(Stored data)
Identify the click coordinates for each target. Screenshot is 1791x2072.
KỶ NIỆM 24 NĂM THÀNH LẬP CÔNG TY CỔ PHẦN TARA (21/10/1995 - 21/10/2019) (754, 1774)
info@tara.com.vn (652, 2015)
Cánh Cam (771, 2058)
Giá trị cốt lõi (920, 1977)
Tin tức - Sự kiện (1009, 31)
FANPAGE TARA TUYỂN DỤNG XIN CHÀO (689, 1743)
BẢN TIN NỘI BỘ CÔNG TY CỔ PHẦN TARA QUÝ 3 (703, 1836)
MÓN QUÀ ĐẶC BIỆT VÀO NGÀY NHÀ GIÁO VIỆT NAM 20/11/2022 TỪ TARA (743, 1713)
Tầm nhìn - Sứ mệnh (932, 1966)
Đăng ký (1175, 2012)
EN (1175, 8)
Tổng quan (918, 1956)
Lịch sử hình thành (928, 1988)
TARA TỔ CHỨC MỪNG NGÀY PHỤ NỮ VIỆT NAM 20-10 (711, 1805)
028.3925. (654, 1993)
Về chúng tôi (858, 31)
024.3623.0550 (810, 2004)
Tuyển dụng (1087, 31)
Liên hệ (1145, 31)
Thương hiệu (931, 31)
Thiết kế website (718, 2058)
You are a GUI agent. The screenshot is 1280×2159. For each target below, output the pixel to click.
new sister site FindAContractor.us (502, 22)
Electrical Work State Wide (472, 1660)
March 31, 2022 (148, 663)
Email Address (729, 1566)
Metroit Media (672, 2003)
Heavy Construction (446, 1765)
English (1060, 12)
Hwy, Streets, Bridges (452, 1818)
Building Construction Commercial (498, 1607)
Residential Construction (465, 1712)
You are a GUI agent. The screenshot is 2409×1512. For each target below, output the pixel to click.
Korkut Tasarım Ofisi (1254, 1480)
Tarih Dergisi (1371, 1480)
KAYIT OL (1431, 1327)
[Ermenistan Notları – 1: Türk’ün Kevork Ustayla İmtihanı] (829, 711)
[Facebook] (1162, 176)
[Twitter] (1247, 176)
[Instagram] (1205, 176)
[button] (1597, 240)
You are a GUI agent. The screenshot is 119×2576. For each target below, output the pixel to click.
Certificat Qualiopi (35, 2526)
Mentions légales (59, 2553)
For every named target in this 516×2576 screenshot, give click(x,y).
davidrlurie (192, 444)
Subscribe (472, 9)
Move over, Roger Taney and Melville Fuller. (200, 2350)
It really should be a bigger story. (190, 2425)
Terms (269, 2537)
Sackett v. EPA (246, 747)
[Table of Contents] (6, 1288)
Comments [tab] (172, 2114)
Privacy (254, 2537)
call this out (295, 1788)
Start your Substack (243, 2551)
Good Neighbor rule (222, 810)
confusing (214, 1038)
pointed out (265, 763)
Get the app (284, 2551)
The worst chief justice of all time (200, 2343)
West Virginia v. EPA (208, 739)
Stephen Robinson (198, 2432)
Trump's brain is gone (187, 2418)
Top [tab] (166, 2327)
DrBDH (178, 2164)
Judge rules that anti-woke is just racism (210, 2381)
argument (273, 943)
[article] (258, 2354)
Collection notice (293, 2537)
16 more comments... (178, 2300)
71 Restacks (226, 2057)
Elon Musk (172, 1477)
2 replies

> [Aim of the exercise]
Take the line holding "Good Neighbor rule (222, 810)" and all lines after it through the end of the data, and set them down exactly.

> [Output below]
Good Neighbor rule (222, 810)
confusing (214, 1038)
pointed out (265, 763)
Get the app (284, 2551)
The worst chief justice of all time (200, 2343)
West Virginia v. EPA (208, 739)
Stephen Robinson (198, 2432)
Trump's brain is gone (187, 2418)
Top [tab] (166, 2327)
DrBDH (178, 2164)
Judge rules that anti-woke is just racism (210, 2381)
argument (273, 943)
[article] (258, 2354)
Collection notice (293, 2537)
16 more comments... (178, 2300)
71 Restacks (226, 2057)
Elon Musk (172, 1477)
2 replies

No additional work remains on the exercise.